There actually is a model of tree structures in SQL databases which is
different from those mentioned earlier in that it represents the tree
as nested sets (ie. nodes are subsets of parent sets (parent nodes)).

There is a huge advantage in this model as it eliminates the need for
recursion. For example, if you want to get a specific node's parents,
grandparents and all other parents up the tree, you can do this in
_one single_ SELECT query. If you just stored the the id of the parent
of each node, you would need (n-1) queries if the node is at the n-th
level.

However, inserting or deleting nodes is more complex this way since you
have to keep the data structure "balanced". But in most cases you won't
insert new nodes all the time so you won't suffer from this overhead.
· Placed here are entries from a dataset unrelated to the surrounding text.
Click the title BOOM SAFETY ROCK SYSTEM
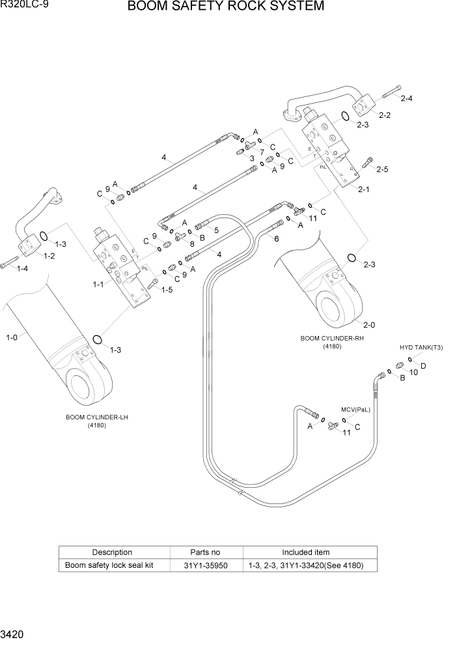pos(225,7)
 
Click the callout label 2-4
pos(408,99)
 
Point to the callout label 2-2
pos(384,115)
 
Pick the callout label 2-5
pos(381,169)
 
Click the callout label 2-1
pos(364,190)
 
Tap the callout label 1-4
pos(21,268)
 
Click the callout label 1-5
pos(167,290)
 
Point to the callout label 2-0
pos(369,325)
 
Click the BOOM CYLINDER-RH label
pos(331,339)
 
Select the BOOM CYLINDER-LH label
pos(96,417)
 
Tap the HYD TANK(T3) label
pos(421,348)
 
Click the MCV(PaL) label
pos(355,410)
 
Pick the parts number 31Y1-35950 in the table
pos(206,565)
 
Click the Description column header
pos(112,552)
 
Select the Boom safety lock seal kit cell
pos(109,565)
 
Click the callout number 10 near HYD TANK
pos(413,372)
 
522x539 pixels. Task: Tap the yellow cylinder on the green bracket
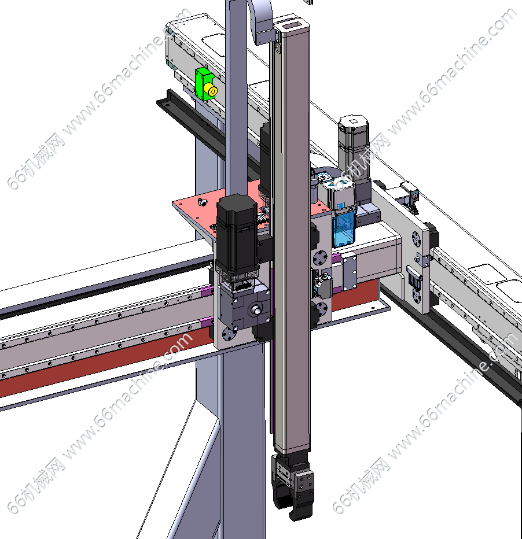click(211, 90)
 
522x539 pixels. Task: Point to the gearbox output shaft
click(256, 309)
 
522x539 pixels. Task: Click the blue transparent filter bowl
click(344, 228)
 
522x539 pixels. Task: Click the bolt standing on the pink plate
click(201, 202)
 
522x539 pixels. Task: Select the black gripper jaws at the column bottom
click(293, 486)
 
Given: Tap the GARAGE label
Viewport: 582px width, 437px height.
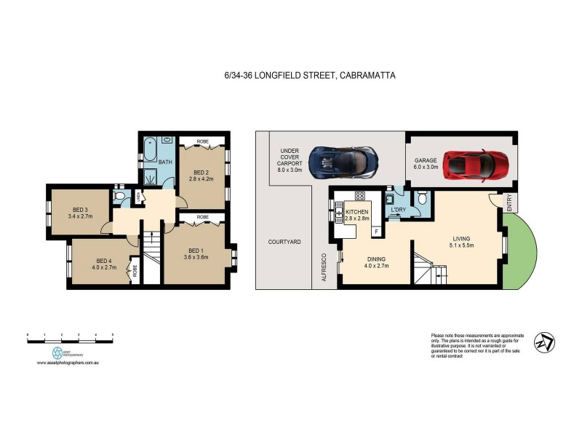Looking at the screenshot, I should pyautogui.click(x=425, y=160).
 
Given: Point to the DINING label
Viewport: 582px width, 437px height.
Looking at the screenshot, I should pyautogui.click(x=376, y=259).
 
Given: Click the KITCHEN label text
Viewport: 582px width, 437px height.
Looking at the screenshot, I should pyautogui.click(x=356, y=211).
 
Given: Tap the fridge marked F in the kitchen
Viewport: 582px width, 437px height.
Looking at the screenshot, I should pyautogui.click(x=375, y=232).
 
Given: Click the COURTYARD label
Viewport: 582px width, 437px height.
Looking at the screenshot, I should pyautogui.click(x=284, y=241).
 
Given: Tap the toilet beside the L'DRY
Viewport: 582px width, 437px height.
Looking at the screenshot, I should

And
on the other hand, the performance gain on queries might be enormous.

You can find the article dealing with this at
http://www.utdt.edu/~mig/sql-trees

Actually what I did was to implement _both_ models at the same time. I
took the nested set structure, and besides stored the parent id of all
nodes as well. The benefit of this is that by accepting a little more
overhead during inserts, I was able to use the advantages of both models.

If somebody is interested in it, I might share the code (a few tables
and some plpgsql functions). But the article is surely worth a read.

Zsolt

ps: I found the link a few months ago in the pgsql-sql archive :-)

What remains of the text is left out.